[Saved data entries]
----

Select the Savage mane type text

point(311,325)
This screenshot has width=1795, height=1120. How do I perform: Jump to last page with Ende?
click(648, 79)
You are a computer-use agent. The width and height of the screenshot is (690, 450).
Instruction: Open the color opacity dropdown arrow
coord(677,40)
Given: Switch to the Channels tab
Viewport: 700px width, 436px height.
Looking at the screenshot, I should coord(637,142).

----

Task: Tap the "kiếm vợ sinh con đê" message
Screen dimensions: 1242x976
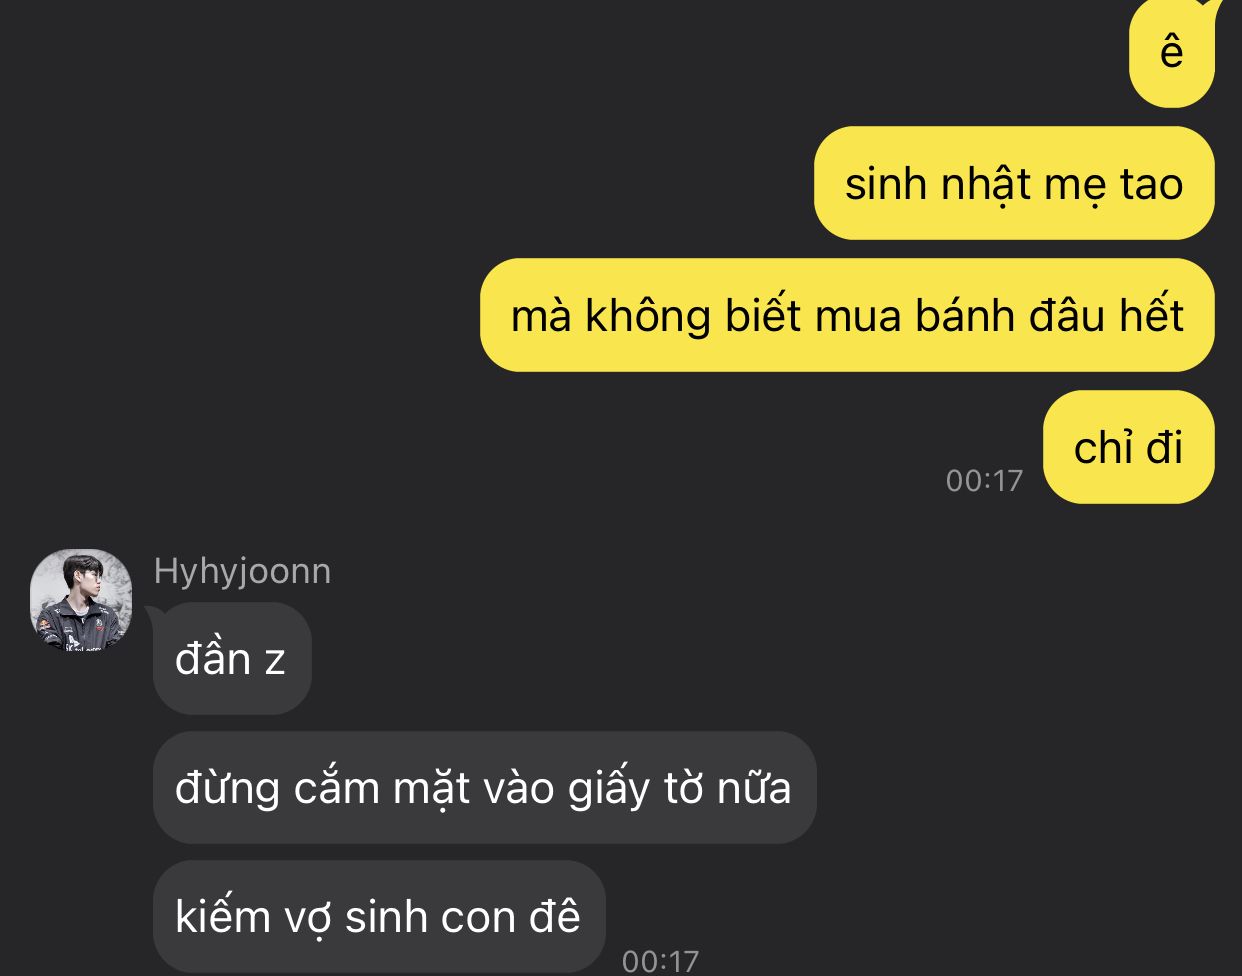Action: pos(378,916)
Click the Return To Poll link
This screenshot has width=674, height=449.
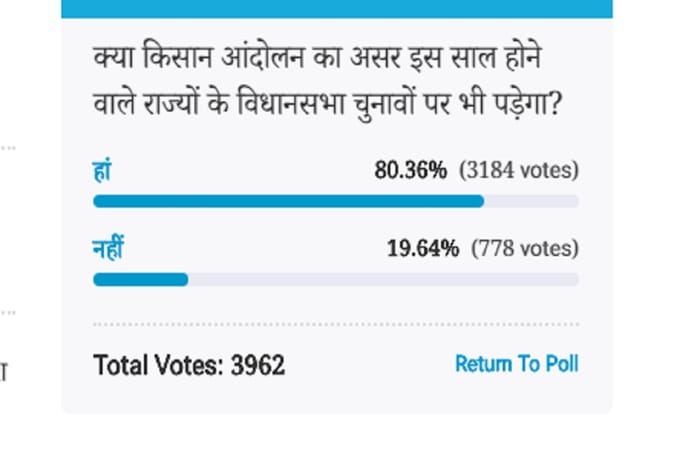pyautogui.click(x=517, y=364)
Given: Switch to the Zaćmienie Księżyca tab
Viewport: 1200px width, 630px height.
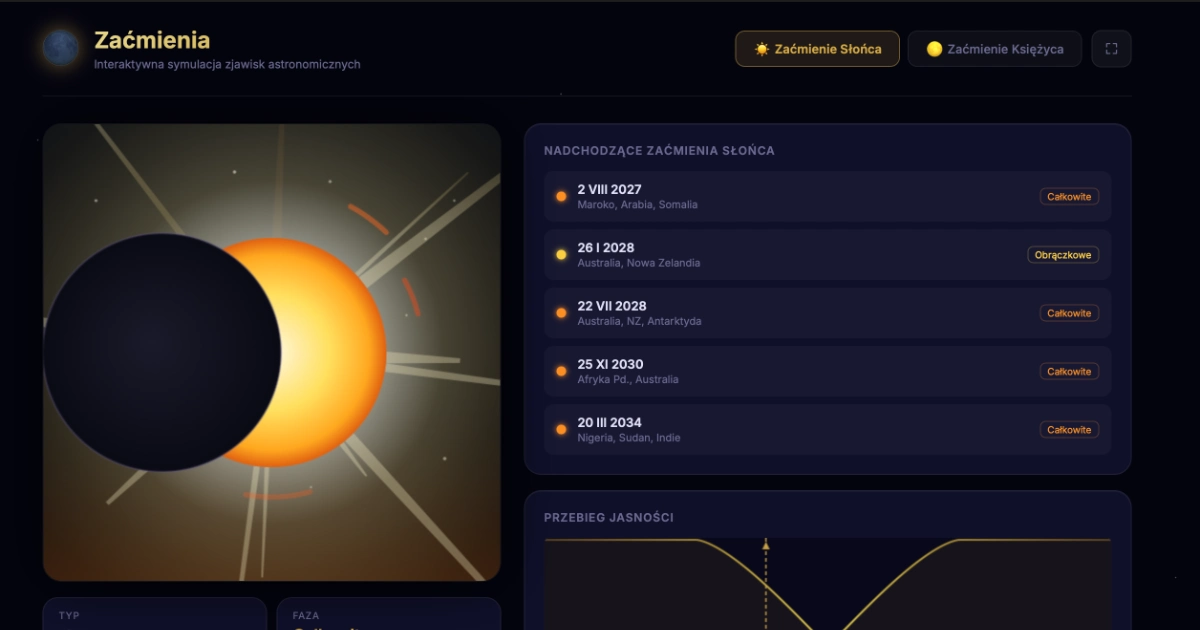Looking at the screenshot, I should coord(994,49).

----

• _Work item_: From the records above, pull out every line containing the word "Given".

• _Solution below_:
Given: Switch to the Channels tab
Given: Switch to the Zaćmienie Księżyca tab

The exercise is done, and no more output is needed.